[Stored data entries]
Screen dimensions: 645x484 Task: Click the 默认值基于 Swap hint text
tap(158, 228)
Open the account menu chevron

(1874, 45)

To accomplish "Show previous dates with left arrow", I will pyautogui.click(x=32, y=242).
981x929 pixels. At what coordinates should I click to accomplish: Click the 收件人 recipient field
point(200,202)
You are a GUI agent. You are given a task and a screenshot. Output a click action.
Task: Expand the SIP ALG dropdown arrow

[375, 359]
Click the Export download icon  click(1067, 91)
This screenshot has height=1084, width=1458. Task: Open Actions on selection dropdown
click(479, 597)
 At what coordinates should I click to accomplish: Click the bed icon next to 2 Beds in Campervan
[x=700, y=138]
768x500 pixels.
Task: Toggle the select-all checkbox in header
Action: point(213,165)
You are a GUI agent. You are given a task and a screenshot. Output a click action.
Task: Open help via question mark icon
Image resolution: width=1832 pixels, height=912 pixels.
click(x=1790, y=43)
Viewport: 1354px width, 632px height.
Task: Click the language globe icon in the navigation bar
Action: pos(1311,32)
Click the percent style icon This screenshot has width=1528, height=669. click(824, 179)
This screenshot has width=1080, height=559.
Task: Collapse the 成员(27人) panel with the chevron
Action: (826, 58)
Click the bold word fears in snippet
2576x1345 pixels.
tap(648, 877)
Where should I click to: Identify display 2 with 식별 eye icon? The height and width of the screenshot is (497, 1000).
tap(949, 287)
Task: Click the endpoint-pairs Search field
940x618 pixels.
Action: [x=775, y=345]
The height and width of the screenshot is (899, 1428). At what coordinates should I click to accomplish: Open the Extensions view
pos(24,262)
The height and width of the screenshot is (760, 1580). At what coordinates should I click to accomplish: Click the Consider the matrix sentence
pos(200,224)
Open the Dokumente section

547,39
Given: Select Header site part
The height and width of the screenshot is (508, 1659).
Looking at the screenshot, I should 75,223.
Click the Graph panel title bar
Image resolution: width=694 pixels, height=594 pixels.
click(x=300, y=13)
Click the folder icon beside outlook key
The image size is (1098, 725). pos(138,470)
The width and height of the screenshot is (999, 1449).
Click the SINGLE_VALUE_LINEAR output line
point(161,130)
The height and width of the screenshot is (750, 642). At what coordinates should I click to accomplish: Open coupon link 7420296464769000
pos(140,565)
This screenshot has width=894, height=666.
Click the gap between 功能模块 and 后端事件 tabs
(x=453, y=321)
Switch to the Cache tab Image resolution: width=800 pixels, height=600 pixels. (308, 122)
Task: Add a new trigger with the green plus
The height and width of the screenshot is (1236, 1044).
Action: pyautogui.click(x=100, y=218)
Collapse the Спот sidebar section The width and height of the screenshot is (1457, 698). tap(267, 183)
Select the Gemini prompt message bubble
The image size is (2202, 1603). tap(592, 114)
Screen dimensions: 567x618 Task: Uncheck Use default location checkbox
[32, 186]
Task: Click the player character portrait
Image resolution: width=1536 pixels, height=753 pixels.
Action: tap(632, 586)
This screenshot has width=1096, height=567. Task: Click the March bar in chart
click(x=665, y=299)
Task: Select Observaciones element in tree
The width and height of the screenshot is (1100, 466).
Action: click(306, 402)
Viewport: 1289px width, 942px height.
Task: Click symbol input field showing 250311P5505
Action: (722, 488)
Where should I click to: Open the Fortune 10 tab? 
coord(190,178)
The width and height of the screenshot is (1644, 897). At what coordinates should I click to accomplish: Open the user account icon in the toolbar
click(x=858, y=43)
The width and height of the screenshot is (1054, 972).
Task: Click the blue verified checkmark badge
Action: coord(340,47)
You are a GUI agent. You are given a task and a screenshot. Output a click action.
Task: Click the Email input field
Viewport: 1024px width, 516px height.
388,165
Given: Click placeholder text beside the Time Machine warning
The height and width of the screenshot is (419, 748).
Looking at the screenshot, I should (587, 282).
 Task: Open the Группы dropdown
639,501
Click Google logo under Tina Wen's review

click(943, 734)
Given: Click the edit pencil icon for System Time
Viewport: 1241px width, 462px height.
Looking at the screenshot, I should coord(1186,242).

Aim of the task: Going back over the entries above, copy word for word every line from the one that has "Image resolution: width=694" on through the one that has "This screenshot has width=894, height=666.".

Exercise output:
Image resolution: width=694 pixels, height=594 pixels.
click(x=300, y=13)
Click the folder icon beside outlook key
The image size is (1098, 725). pos(138,470)
The width and height of the screenshot is (999, 1449).
Click the SINGLE_VALUE_LINEAR output line
point(161,130)
The height and width of the screenshot is (750, 642). At what coordinates should I click to accomplish: Open coupon link 7420296464769000
pos(140,565)
This screenshot has width=894, height=666.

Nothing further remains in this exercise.